#### [YOUR INSTRUCTIONS]
Each line of the listing is to be copied exactly.

#### [DATA FOR REVIEW]

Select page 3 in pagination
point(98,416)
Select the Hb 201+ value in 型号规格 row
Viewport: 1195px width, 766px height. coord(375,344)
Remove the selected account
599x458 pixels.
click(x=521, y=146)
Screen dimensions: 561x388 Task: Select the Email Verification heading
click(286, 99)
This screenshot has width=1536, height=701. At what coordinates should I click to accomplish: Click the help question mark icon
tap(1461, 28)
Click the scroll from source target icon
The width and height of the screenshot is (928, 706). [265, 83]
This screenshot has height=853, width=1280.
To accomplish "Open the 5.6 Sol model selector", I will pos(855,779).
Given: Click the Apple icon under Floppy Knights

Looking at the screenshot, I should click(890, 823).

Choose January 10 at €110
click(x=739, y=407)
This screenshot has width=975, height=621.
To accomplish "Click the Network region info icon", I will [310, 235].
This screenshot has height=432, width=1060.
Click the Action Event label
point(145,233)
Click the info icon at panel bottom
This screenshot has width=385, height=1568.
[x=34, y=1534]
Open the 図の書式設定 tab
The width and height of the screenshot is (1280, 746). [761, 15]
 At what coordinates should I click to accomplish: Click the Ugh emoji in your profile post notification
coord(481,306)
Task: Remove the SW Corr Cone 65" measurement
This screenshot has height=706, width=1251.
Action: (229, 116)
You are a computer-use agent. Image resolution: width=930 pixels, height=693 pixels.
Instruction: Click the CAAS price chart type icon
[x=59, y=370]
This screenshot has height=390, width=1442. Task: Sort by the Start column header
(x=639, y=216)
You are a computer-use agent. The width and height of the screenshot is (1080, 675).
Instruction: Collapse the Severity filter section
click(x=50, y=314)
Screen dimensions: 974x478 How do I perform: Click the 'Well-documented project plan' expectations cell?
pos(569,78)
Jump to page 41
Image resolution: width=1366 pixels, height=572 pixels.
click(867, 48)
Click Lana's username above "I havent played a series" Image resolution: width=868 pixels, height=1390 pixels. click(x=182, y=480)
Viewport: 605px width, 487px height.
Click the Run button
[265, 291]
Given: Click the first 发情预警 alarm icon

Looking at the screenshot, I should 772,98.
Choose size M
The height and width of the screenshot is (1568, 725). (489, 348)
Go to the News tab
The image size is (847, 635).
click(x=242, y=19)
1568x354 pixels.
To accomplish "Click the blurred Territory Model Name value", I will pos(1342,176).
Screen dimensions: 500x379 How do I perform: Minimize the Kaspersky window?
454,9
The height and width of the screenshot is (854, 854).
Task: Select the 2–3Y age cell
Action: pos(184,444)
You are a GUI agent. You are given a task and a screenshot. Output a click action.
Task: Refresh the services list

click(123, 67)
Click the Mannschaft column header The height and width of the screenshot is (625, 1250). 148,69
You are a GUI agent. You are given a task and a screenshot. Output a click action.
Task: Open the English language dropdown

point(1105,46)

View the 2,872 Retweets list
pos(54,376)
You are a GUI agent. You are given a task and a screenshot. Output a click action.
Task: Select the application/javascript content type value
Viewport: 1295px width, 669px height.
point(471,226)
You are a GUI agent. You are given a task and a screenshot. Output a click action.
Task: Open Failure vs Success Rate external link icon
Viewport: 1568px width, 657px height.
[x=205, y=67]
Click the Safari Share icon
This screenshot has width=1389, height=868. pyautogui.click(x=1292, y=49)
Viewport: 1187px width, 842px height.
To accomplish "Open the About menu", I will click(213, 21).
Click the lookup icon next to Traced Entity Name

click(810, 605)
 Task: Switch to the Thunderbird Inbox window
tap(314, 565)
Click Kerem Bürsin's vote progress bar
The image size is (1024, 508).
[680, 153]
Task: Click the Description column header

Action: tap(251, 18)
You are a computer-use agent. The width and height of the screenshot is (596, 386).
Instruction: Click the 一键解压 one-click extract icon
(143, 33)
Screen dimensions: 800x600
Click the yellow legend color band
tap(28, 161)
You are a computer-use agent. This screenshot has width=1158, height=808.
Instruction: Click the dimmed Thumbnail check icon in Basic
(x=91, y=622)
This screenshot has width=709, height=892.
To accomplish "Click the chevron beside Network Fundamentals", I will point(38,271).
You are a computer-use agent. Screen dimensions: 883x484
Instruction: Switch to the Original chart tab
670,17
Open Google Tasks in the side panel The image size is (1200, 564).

#### [ANSWER FOR THE TASK]
Select page 3 in pagination
point(98,416)
Select the Hb 201+ value in 型号规格 row
Viewport: 1195px width, 766px height. coord(375,344)
Remove the selected account
599x458 pixels.
click(x=521, y=146)
Screen dimensions: 561x388 Task: Select the Email Verification heading
click(286, 99)
This screenshot has width=1536, height=701. At what coordinates should I click to accomplish: Click the help question mark icon
tap(1461, 28)
Click the scroll from source target icon
The width and height of the screenshot is (928, 706). [265, 83]
This screenshot has height=853, width=1280.
To accomplish "Open the 5.6 Sol model selector", I will pos(855,779).
Given: Click the Apple icon under Floppy Knights

Looking at the screenshot, I should click(890, 823).

Choose January 10 at €110
click(x=739, y=407)
This screenshot has width=975, height=621.
To accomplish "Click the Network region info icon", I will [310, 235].
This screenshot has height=432, width=1060.
Click the Action Event label
point(145,233)
Click the info icon at panel bottom
This screenshot has width=385, height=1568.
[x=34, y=1534]
Open the 図の書式設定 tab
The width and height of the screenshot is (1280, 746). [761, 15]
 At what coordinates should I click to accomplish: Click the Ugh emoji in your profile post notification
coord(481,306)
Task: Remove the SW Corr Cone 65" measurement
This screenshot has height=706, width=1251.
Action: (229, 116)
You are a computer-use agent. Image resolution: width=930 pixels, height=693 pixels.
Instruction: Click the CAAS price chart type icon
[x=59, y=370]
This screenshot has height=390, width=1442. Task: Sort by the Start column header
(x=639, y=216)
You are a computer-use agent. The width and height of the screenshot is (1080, 675).
Instruction: Collapse the Severity filter section
click(x=50, y=314)
Screen dimensions: 974x478 How do I perform: Click the 'Well-documented project plan' expectations cell?
pos(569,78)
Jump to page 41
Image resolution: width=1366 pixels, height=572 pixels.
click(867, 48)
Click Lana's username above "I havent played a series" Image resolution: width=868 pixels, height=1390 pixels. click(x=182, y=480)
Viewport: 605px width, 487px height.
Click the Run button
[265, 291]
Given: Click the first 发情预警 alarm icon

Looking at the screenshot, I should 772,98.
Choose size M
The height and width of the screenshot is (1568, 725). (489, 348)
Go to the News tab
The image size is (847, 635).
click(x=242, y=19)
1568x354 pixels.
To accomplish "Click the blurred Territory Model Name value", I will pos(1342,176).
Screen dimensions: 500x379 How do I perform: Minimize the Kaspersky window?
454,9
The height and width of the screenshot is (854, 854).
Task: Select the 2–3Y age cell
Action: pos(184,444)
You are a GUI agent. You are given a task and a screenshot. Output a click action.
Task: Refresh the services list

click(123, 67)
Click the Mannschaft column header The height and width of the screenshot is (625, 1250). 148,69
You are a GUI agent. You are given a task and a screenshot. Output a click action.
Task: Open the English language dropdown

point(1105,46)

View the 2,872 Retweets list
pos(54,376)
You are a GUI agent. You are given a task and a screenshot. Output a click action.
Task: Select the application/javascript content type value
Viewport: 1295px width, 669px height.
point(471,226)
You are a GUI agent. You are given a task and a screenshot. Output a click action.
Task: Open Failure vs Success Rate external link icon
Viewport: 1568px width, 657px height.
[x=205, y=67]
Click the Safari Share icon
This screenshot has width=1389, height=868. pyautogui.click(x=1292, y=49)
Viewport: 1187px width, 842px height.
To accomplish "Open the About menu", I will click(213, 21).
Click the lookup icon next to Traced Entity Name

click(810, 605)
 Task: Switch to the Thunderbird Inbox window
tap(314, 565)
Click Kerem Bürsin's vote progress bar
The image size is (1024, 508).
[680, 153]
Task: Click the Description column header

Action: tap(251, 18)
You are a computer-use agent. The width and height of the screenshot is (596, 386).
Instruction: Click the 一键解压 one-click extract icon
(143, 33)
Screen dimensions: 800x600
Click the yellow legend color band
tap(28, 161)
You are a computer-use agent. This screenshot has width=1158, height=808.
Instruction: Click the dimmed Thumbnail check icon in Basic
(x=91, y=622)
This screenshot has width=709, height=892.
To accomplish "Click the chevron beside Network Fundamentals", I will point(38,271).
You are a computer-use agent. Screen dimensions: 883x484
Instruction: Switch to the Original chart tab
670,17
Open Google Tasks in the side panel The image size is (1200, 564).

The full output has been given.